New York State Assemblymember Emily Gallagher told the outlet, "I'm absolutely positive that he would immediately see that this was a person who was suffering from a lack of resources in our community, who probably needs better mental health support, possibly housing, possibly drug support, drug treatment."

"What he would want to avenge his death is for us to fix how broken this city is," she added.

Senator Chuck Schumer posted on X, "Ryan Carson threw himself into everything he did with passion and humanity.

"I worked with him on a big townhall he hosted with NYPIRG and on the Inflation Reduction Act. A rising talent and an extraordinary activist.

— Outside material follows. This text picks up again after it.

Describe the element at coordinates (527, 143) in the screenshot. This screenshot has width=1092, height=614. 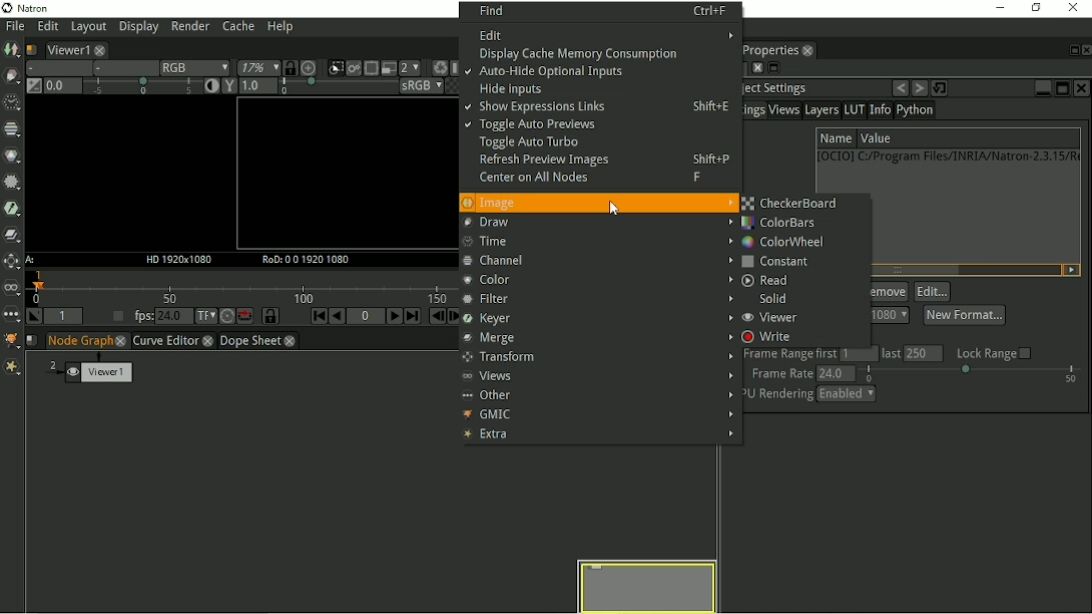
I see `Toggle auto turbo` at that location.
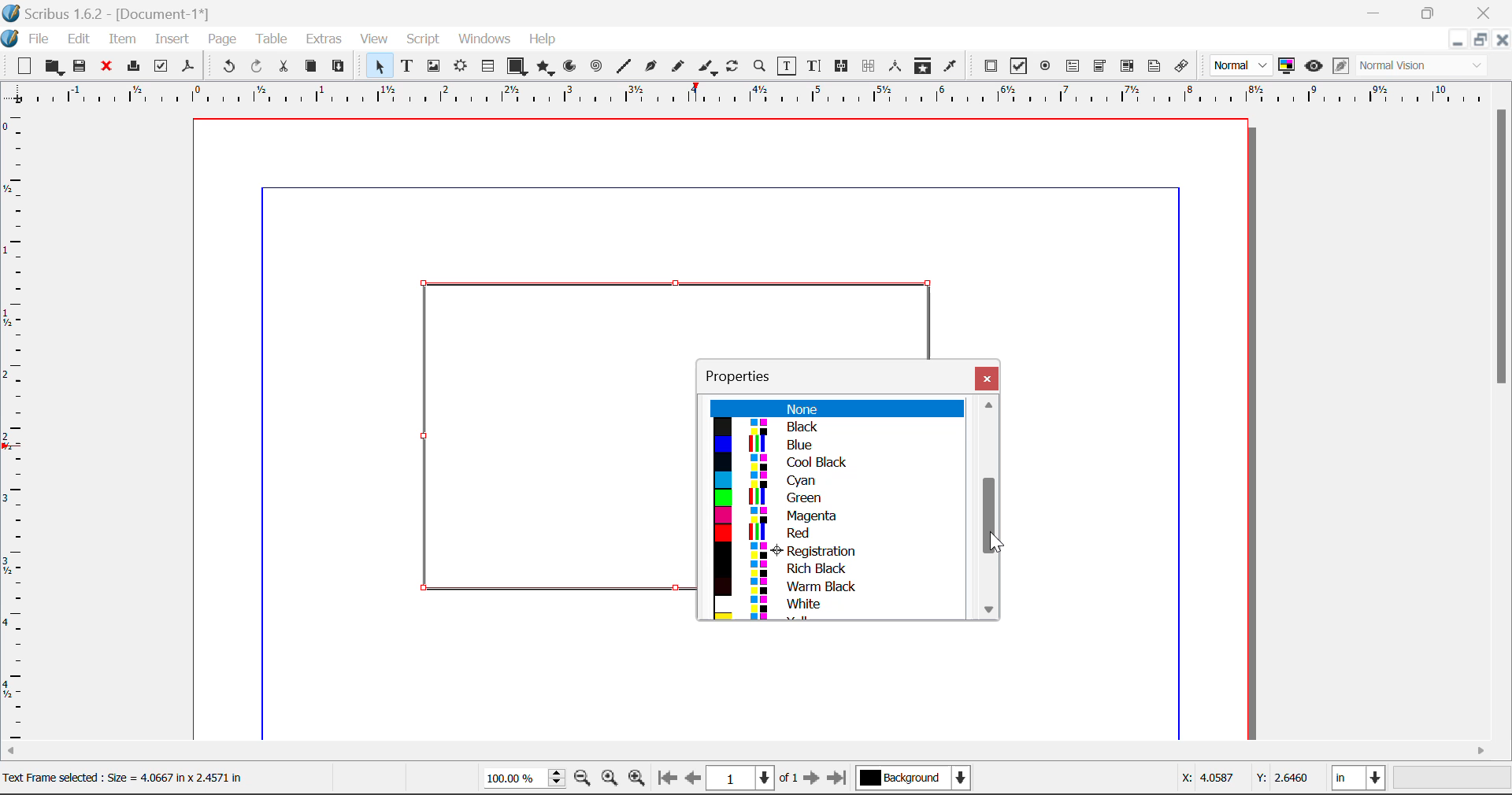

May his memory and work inspire us."

Carson was the senior solid waste campaign director at the nonprofit New York Public Interest Research Group, and also advocated for safe injection sites across the state.

"I’m passionate about safe injection facilities because I’ve seen family members become addicted to opioids prescribed for pain caused by their occupations,” Carson said in 2021. "I’ve lost friends and family to the opioid epidemic, including my best friend, who died of a heroin overdose in 2016."

The stabbing took place around 4 am on Monday as Carson and his girlfriend, Claudia Morales, were waiting for a bus in the Brooklyn neighborhood. The 18-year-old man suspected of being involved, who was identified by police on Tuesday afternoon, has not been arrested.

Carson was a Black Lives Matter activist, using acronyms like "ACAB" in some posts, according to the Daily Mail.

In an October 2020 interview regarding his poetry, Carson said he was "exposed to my first real activist struggle through the Occupy Wall St. movement."

Carson spoke on making "socialist poetry," and said in regards to police, "I’m f*cking scared."

"I spent this summer, like many of the past years of my life, watching people I care about get attacked by the police in the streets."